**Text block:**

-------------------------

Why this matters
In MLOps, you will be asked to reproduce a training run, compare model performance across data versions, audit what changed, or roll back quickly. Dataset snapshots and manifests give you:
- Reproducibility: exact file set and hashes captured at a point in time.
- Auditability: who, when, what changed in the data.
- Safety: immutable tags to roll back or pin training jobs.
- Efficiency: deterministic caching and fast diffs between versions.
Concept explained simply
A dataset snapshot is a frozen, named point-in-time version of your dataset. A manifest is a file (often JSON or YAML) that lists every file in the snapshot with its path, size, and checksum hash. Together they make your dataset reproducible and verifiable.
Mental model
Think of a snapshot as a photo album (immutable tag), and the manifest as the album index listing every photo with a fingerprint (hash). If any photo changes, its fingerprint changes, and you immediately see the difference.
Core definitions
- Snapshot: Immutable tag pointing to an exact set of files and their checksums.
- Manifest: Machine-readable inventory of files with fields like path, size_bytes, checksum (e.g., sha256), optional metadata (schema version, splits, stats).
- Checksum/Hash: A deterministic fingerprint of file contents (e.g., sha256). Any change alters the hash.
- Content-addressing: Using the hash to identify content. Same content, same hash.
- Lineage: Links from a snapshot to its data sources, transforms, and code commit.

-------------------------

**Listed entries:**
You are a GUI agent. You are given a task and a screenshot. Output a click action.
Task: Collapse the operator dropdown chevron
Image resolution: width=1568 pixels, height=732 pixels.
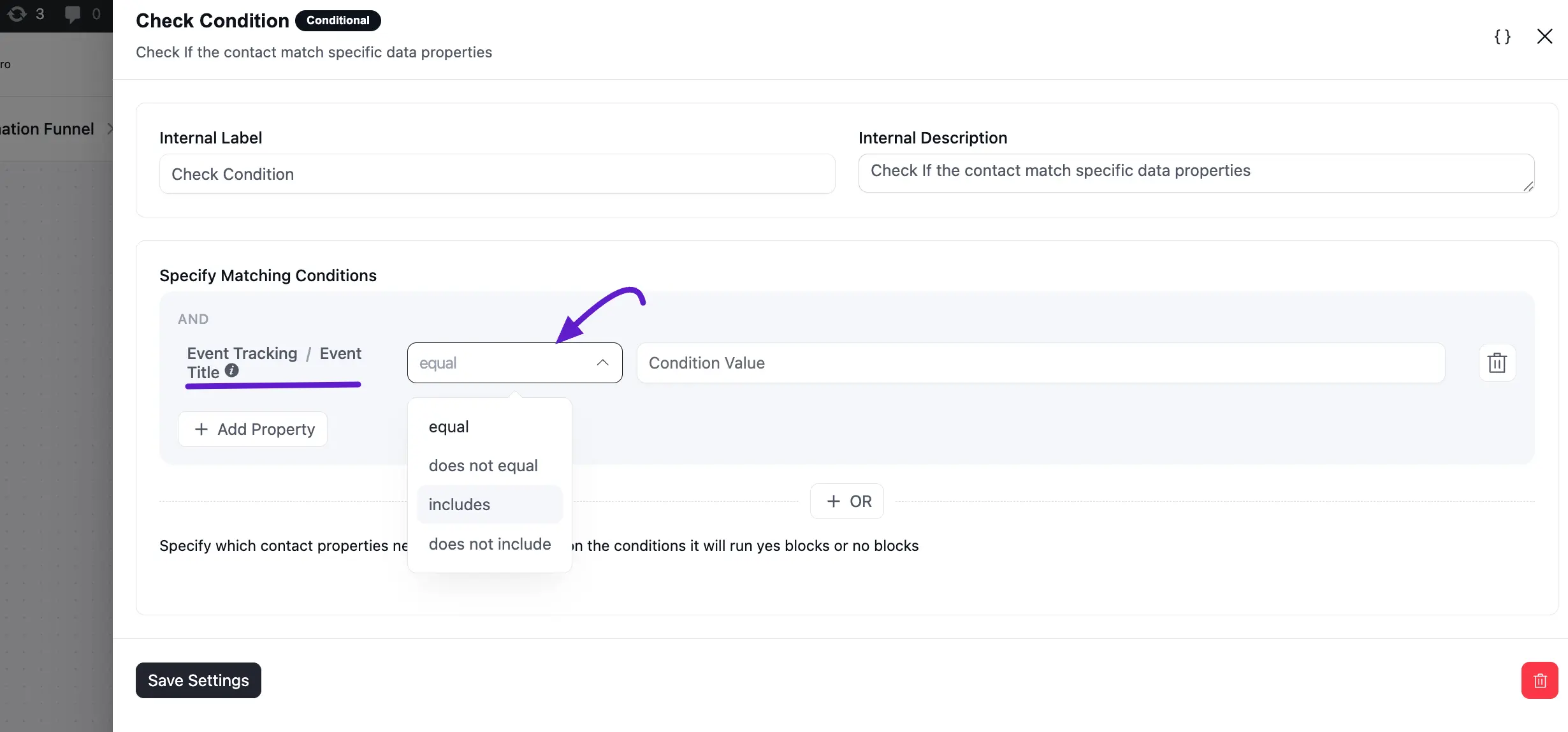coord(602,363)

-------------------------

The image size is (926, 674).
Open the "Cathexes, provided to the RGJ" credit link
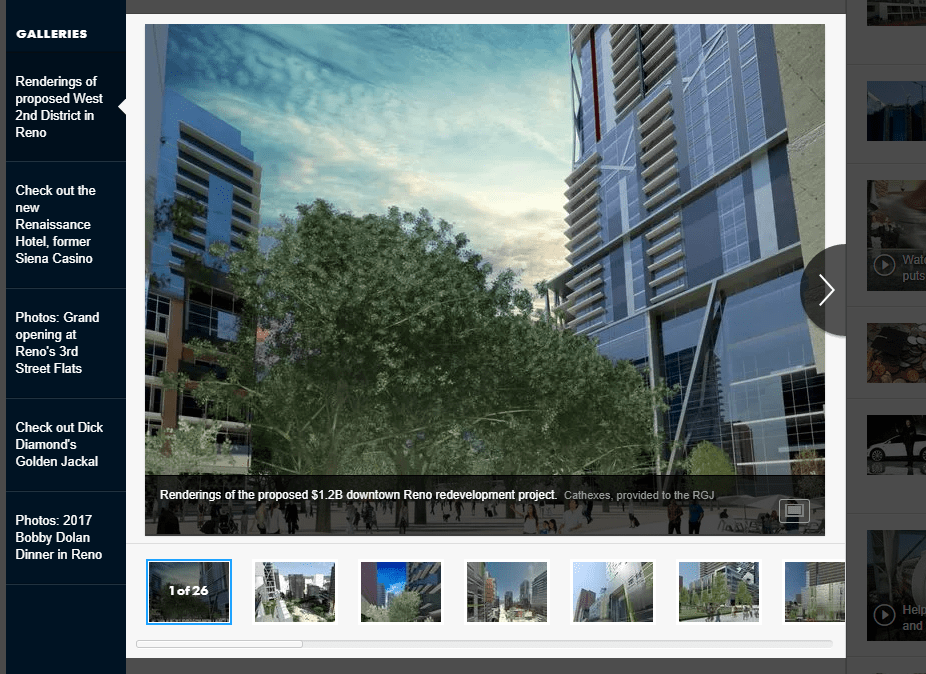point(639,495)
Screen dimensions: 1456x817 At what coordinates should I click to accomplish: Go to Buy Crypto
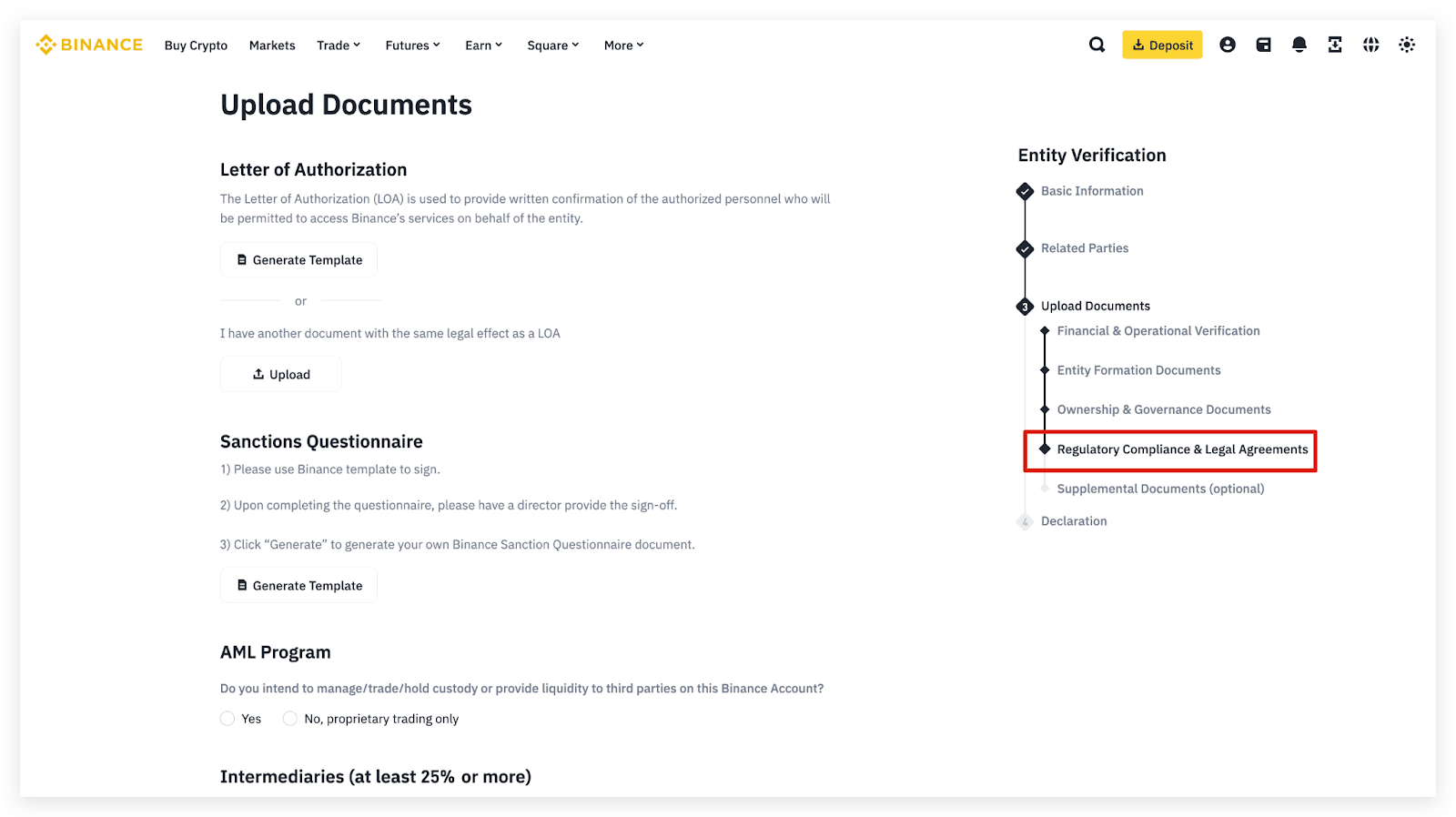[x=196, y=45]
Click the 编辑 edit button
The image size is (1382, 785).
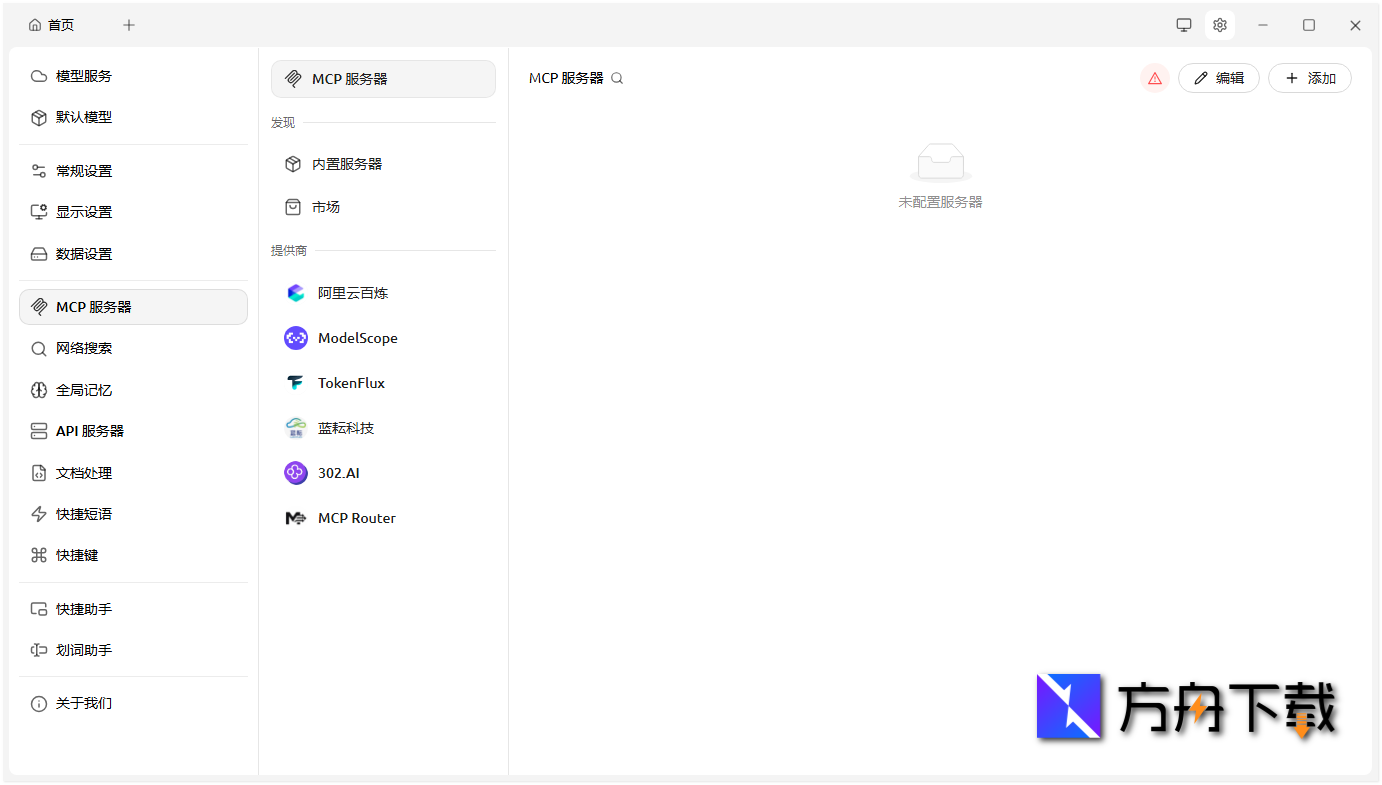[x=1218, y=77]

-------------------------

**Given task A:**
Print the passage on dataset snapshots and manifests from "- Manifest: Machine-readable" to "alters the hash.".
**Given task B:**
In the passage on dataset snapshots and manifests, rewrite the paragraph beginning "A dataset snapshot is a frozen" as a short bulleted list.
**Given task C:**
Pick up the passage on dataset snapshots and manifests after its final line and keep writing it.

**Task output A:**
- Manifest: Machine-readable inventory of files with fields like path, size_bytes, checksum (e.g., sha256), optional metadata (schema version, splits, stats).
- Checksum/Hash: A deterministic fingerprint of file contents (e.g., sha256). Any change alters the hash.

**Task output B:**
- Dataset snapshot: a frozen, named, point-in-time version of a dataset.
- Manifest: a file, often JSON or YAML, that lists every file in the snapshot with its path, size, and checksum hash.
- Together, they make the dataset reproducible and verifiable.

**Task output C:**
Worked examples
Example 1: Minimal manifest for a tabular dataset
Suppose you have two partitions:
data/raw/transactions_2024-09.csv
data/raw/transactions_2024-10.csvCreate manifest.json:
{
"dataset_name": "transactions",
"schema_version": "1.0",
"created_at": "2024-10-15T10:20:00Z",
"created_by": "mlops@example",
"files": [
{"path": "data/raw/transactions_2024-09.csv", "size_bytes": 10485760, "sha256": "<hash1>"},
{"path": "data/raw/transactions_2024-10.csv", "size_bytes": 15728640, "sha256": "<hash2>"}
],
"stats": {"file_count": 2, "total_size_bytes": 26214400}
}Now anyone can verify the dataset by recomputing sizes and hashes and comparing with the manifest.
Example 2: Snapshot naming and metadata
Use a clear, immutable tag like transactions-2024-10-15.v1. Store snapshot.json:
{
"snapshot": "transactions-2024-10-15.v1",
"manifest_path": "manifests/transactions-2024-10-15.v1.json",
"source_code_commit": "a1b2c3d",
"data_source": ["s3://prod-raw/transactions/2024-09", "s3://prod-raw/transactions/2024-10"],
"notes": "Initial October merge"
}Keep the manifest immutable; any change produces a new snapshot tag (e.g., .v2).
Example 3: Manifest diff to see what changed
Given two manifests A and B, diff them by path and sha256:
{
"added": ["data/raw/transactions_2024-10.csv"],
"removed": [],
"modified": [
{"path": "data/raw/transactions_2024-09.csv", "old_sha256": "<h1>", "new_sha256": "<h2>"}
],
"unchanged": ["readme.md"],
"summary": {"added": 1, "removed": 0, "modified": 1, "unchanged": 1}
}This summary is perfect for PR review and audit logs.
How to compute hashes safely
- Use a strong hash (sha256). Avoid weak hashes for audit-grade workflows.
- Hash file contents only, not file names.
- Stream large files to avoid running out of memory.
Step-by-step: Build a reliable snapshot + manifest
Step 1 — Normalize structure
Organize files in stable directories (e.g., data/train, data/val, data/test). Avoid spaces and unstable temp folders.
Step 2 — Compute checksums
For each file: compute sha256 and record size in bytes. Ignore transient files (.DS_Store, logs).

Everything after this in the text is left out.